=== MATERIAL FOR THE TASK ===

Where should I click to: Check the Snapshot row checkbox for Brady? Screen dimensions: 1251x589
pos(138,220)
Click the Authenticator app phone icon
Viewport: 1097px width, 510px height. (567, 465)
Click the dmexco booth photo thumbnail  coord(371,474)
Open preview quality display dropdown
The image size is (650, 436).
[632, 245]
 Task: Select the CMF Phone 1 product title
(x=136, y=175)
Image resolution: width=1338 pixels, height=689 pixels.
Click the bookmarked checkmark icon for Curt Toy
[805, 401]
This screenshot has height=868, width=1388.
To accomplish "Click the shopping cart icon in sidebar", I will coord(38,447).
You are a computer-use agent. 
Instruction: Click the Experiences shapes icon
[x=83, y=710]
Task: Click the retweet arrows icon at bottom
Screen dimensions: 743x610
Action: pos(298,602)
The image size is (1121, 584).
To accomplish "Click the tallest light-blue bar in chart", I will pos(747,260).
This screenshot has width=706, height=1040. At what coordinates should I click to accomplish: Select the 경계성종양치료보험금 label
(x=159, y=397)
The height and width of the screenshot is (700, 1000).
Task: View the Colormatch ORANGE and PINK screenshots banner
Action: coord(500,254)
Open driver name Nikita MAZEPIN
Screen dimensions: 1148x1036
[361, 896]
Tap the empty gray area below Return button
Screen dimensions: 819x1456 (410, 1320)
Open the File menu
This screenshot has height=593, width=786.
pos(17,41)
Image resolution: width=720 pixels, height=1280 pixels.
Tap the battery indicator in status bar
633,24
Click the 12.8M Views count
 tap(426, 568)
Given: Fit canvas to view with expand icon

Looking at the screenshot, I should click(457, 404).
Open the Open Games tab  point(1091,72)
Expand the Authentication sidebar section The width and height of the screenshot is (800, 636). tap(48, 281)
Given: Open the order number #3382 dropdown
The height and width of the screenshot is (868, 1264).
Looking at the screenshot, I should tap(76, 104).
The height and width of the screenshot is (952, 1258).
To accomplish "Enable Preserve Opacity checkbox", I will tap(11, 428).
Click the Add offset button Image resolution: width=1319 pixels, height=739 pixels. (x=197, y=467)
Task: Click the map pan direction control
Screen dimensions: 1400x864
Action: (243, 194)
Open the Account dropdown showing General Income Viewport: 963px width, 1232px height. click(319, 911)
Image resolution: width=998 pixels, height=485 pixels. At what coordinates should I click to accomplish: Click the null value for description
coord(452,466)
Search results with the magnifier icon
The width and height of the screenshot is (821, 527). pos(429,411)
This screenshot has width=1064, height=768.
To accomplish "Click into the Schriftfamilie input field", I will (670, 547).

===

Your answer must be the complete data, repeated word for word.

# RESULT OF THIS TASK:
Where should I click to: Check the Snapshot row checkbox for Brady? Screen dimensions: 1251x589
pos(138,220)
Click the Authenticator app phone icon
Viewport: 1097px width, 510px height. (567, 465)
Click the dmexco booth photo thumbnail  coord(371,474)
Open preview quality display dropdown
The image size is (650, 436).
[632, 245]
 Task: Select the CMF Phone 1 product title
(x=136, y=175)
Image resolution: width=1338 pixels, height=689 pixels.
Click the bookmarked checkmark icon for Curt Toy
[805, 401]
This screenshot has height=868, width=1388.
To accomplish "Click the shopping cart icon in sidebar", I will coord(38,447).
You are a computer-use agent. 
Instruction: Click the Experiences shapes icon
[x=83, y=710]
Task: Click the retweet arrows icon at bottom
Screen dimensions: 743x610
Action: pos(298,602)
The image size is (1121, 584).
To accomplish "Click the tallest light-blue bar in chart", I will pos(747,260).
This screenshot has width=706, height=1040. At what coordinates should I click to accomplish: Select the 경계성종양치료보험금 label
(x=159, y=397)
The height and width of the screenshot is (700, 1000).
Task: View the Colormatch ORANGE and PINK screenshots banner
Action: coord(500,254)
Open driver name Nikita MAZEPIN
Screen dimensions: 1148x1036
[361, 896]
Tap the empty gray area below Return button
Screen dimensions: 819x1456 (410, 1320)
Open the File menu
This screenshot has height=593, width=786.
pos(17,41)
Image resolution: width=720 pixels, height=1280 pixels.
Tap the battery indicator in status bar
633,24
Click the 12.8M Views count
 tap(426, 568)
Given: Fit canvas to view with expand icon

Looking at the screenshot, I should click(457, 404).
Open the Open Games tab  point(1091,72)
Expand the Authentication sidebar section The width and height of the screenshot is (800, 636). tap(48, 281)
Given: Open the order number #3382 dropdown
The height and width of the screenshot is (868, 1264).
Looking at the screenshot, I should tap(76, 104).
The height and width of the screenshot is (952, 1258).
To accomplish "Enable Preserve Opacity checkbox", I will tap(11, 428).
Click the Add offset button Image resolution: width=1319 pixels, height=739 pixels. (x=197, y=467)
Task: Click the map pan direction control
Screen dimensions: 1400x864
Action: (243, 194)
Open the Account dropdown showing General Income Viewport: 963px width, 1232px height. click(319, 911)
Image resolution: width=998 pixels, height=485 pixels. At what coordinates should I click to accomplish: Click the null value for description
coord(452,466)
Search results with the magnifier icon
The width and height of the screenshot is (821, 527). pos(429,411)
This screenshot has width=1064, height=768.
To accomplish "Click into the Schriftfamilie input field", I will (670, 547).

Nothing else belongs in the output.